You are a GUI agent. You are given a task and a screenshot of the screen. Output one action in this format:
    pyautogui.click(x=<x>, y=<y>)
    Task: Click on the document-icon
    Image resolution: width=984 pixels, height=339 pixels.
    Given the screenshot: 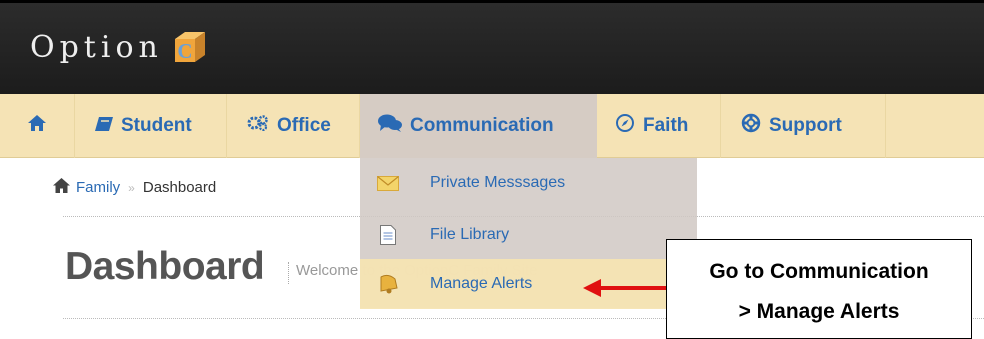 What is the action you would take?
    pyautogui.click(x=388, y=235)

TASK DESCRIPTION: Format the lines from the very first one through the line containing "Image resolution: width=984", both included, as a JSON list of strings with one string per line and blank lines left out.

EXERCISE RESULT:
[
  "You are a GUI agent. You are given a task and a screenshot of the screen. Output one action in this format:",
  "    pyautogui.click(x=<x>, y=<y>)",
  "    Task: Click on the document-icon",
  "    Image resolution: width=984 pixels, height=339 pixels."
]